Ao mesmo tempo em que se mostra compromissado com a seriedade fiscal, o governo Michel Temer continua transmitindo sinais contraditórios, a ponto de, muitas vezes, passar a ideia de estar mais preocupado em ampliar as receitas com novos tributos do que em suprimir ou conter despesas. O mesmo presidente interino que propôs ao Congresso um teto para os gastos acabou apoiando um generoso reajuste salarial para uma elite de servidores já com ganhos relativamente elevados, além de avalizar o acordo para aliviar a dívida dos Estados, ainda que em alguns casos essa concessão fosse indispensável. Outro sinal preocupante é a previsão para o próximo ano de um déficit fiscal de R$ 139 bilhões, ainda elevado, embora inferior à estimativa de R$ 170,5 bilhões até dezembro. E, mesmo diante das negativas oficiais, ainda paira o risco do aumento de impostos, o que é inadmissível sob o ponto de vista dos contribuintes.

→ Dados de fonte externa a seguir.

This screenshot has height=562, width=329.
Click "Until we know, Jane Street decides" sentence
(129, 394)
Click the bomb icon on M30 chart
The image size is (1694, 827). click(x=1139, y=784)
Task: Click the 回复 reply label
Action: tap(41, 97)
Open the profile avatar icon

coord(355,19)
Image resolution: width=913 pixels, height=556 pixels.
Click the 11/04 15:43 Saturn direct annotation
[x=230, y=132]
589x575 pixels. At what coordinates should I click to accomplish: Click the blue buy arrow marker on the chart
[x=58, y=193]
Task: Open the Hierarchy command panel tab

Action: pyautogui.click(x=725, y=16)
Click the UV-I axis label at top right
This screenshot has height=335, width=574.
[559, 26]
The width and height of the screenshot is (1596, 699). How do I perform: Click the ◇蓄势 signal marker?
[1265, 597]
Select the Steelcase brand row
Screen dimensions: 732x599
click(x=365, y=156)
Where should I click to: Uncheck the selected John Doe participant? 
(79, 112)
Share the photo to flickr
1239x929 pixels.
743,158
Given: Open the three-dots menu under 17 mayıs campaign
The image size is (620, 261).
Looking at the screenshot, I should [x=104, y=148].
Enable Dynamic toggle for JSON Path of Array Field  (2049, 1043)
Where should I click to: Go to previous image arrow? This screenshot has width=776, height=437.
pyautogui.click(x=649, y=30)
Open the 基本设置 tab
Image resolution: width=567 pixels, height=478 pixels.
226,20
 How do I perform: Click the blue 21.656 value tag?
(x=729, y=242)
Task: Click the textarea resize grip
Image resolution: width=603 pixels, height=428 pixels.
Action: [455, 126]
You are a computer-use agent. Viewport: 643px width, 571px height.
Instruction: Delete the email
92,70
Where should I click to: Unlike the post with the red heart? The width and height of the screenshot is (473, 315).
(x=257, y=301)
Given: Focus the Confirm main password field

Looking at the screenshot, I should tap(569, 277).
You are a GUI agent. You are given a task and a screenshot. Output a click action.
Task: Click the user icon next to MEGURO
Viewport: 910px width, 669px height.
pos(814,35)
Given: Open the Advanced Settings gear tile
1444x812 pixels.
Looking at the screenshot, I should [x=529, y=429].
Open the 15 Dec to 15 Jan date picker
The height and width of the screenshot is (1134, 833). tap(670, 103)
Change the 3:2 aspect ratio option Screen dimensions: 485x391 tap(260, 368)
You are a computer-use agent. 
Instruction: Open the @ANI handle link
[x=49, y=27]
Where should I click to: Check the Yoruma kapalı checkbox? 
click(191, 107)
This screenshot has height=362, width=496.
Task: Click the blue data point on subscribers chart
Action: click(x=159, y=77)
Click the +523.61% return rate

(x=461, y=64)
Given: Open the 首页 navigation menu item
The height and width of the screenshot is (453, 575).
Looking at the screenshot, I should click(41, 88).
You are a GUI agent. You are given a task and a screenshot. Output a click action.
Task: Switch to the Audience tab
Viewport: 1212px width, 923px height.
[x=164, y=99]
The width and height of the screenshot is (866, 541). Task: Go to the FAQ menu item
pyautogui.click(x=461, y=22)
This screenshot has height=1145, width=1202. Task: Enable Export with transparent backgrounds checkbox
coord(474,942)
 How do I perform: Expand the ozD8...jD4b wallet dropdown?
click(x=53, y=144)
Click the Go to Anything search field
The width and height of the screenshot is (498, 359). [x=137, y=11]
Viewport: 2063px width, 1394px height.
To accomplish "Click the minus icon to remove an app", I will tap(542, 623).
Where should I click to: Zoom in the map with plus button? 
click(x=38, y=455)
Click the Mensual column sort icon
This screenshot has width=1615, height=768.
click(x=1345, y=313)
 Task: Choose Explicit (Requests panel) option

O caráter provisório do governo, na dependência do desfecho do impeachment, e os sinais evidentes de deterioração herdados da gestão anterior nas finanças públicas dificultam maior margem de ação. Além disso, muitos esforços ao seu alcance pelo lado das receitas têm efeito quase irrisório. Alternativas como a legalização dos jogos de azar, por exemplo, são pouco significativas, enquanto o eventual aumento na Cide – a contribuição sobre combustíveis – deve significar um reforço limitado a R$ 5 bilhões. Mesmo as concessões e privatizações – que precisam ser aceleradas em áreas para as quais o poder público não consegue mais assegurar eficiência – renderiam no máximo uns R$ 30 bilhões. Sinal de que é preciso insistir em diferentes frentes até que o setor público volte finalmente a operar com as contas em equilíbrio.
O simples fato de o atual governo se conformar com uma estimativa de déficit no próximo ano não muito distante da atual, confirmando o quarto período consecutivo de rombo, é uma sinalização negativa para o mercado, que precisa de um horizonte definido para investir. O país não pode ficar inerte diante da constatação de que equívocos de gestão legaram uma herança pesada. É difícil, mas não impossível, romper esse círculo vicioso de recessão e queda na arrecadação.
Diante de uma crise econômica das dimensões atuais, é preciso que o governo, mesmo na condição de interinidade, demonstre coerência no combate ao déficit. As saídas dependem de eficiência gerencial, incluindo disposição para enfrentar as brechas para gastos e aprofundar as reformas estruturais.